The data show that pharmacy DIR fees are now large enough to have a significant effect on a pharmacy economics:
  • The net value of pharmacy price concessions has grown significantly, from $229 million in 2013 to an estimated $9.1 billion in 2019. Pharmacy DIR fees accounted for more than 18% of total DIR paid to Part D plans in 2019.
  • These DIR fees have also grown as a share of pharmacy industry revenues, from 0.08% in 2013 to an estimated 2.04% in 2019.
  • Pharmacies pay out more to plans than they earn in performance payments. For 2016 (the most recent year for which data are available), the GAO reported that Part D plan sponsors received $2.3 billion from pharmacies—but paid only $211 million to pharmacies. The net value of these amounts, $2.1. billion, appears in the chart above.
It's ludicrous to blame retail pharmacies' competitive challenges entirely on pharmacy DIR fees. But DIR are a contributing factor, as I noted in The State of Retail Pharmacy: Independent Pharmacy Economics Stabilize—But Dropping, Owner Salaries Are.


CMS has sharply criticized the design of current pharmacy DIR computations, based partly on how plans and PBMs measure pharmacy performance to generate price concessions. CMS has also raised concerns about the unbalanced nature of pharmacy performance payments. I highlighted some key excerpts in CMS Considers Point-of-Sale Pharmacy DIR: Another Prelude to a World Without Rebates?

DIR fees are part of confidential contracts between pharmacies and Part D plans, so limited public data exist on the precise fees and metrics for any particular plan.

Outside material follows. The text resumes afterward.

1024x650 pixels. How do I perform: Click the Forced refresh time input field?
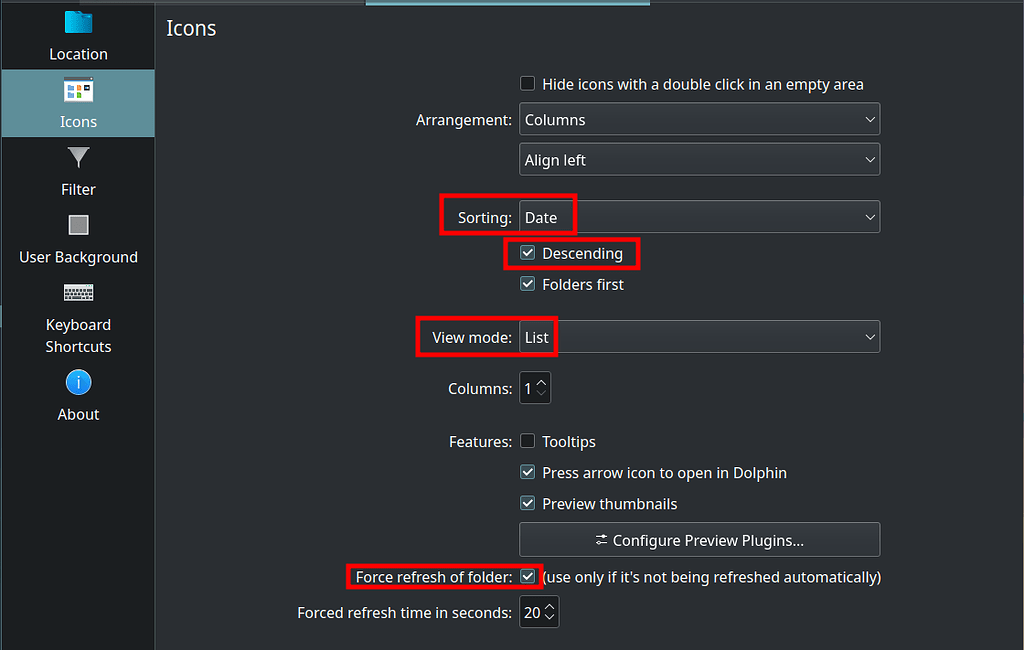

Last week, CMS took a baby step toward bringing some transparency to these fees. The details appear in § 423.514 of Contract Year 2021 and 2022 Medicare Advantage and Part D Proposed Rule (CMS-4190-P).

CMS proposes that:
  • Part D plan sponsors disclose—and CMS publish—pharmacy performance measures
  • The industry develop standardized metrics
CMS offered the following somewhat vague recommendations for pharmacy performance measures in Part D. Per CMS, these metrics should:
  • ”Improve medication use and outcomes for the beneficiaries served
  • Be specified at the right level of attribution and appropriate level of comparison considering pharmacy type
  • Factor in both pharmacy accountability and drug plan performance goals
  • Have clear specifications and be established prior to the measurement period
  • Be reliable, transparent and fair
  • Use threshold minimums if appropriate”
As you can see, there is a lot of wiggle room in these guidelines.

We’ll have a full update on DIR economics in our forthcoming 2020 Economic Report on U.S. Pharmacies and Pharmacy Benefit Managers, which will be available on March 10.

In the meantime, keep an eye on the Prescription Drug Pricing Reduction Act (S. 2543), which contains a provision that would require plans to include the value of pharmacy DIR fees in the negotiated price. It also addresses pharmacy quality measures and disclosure requirements.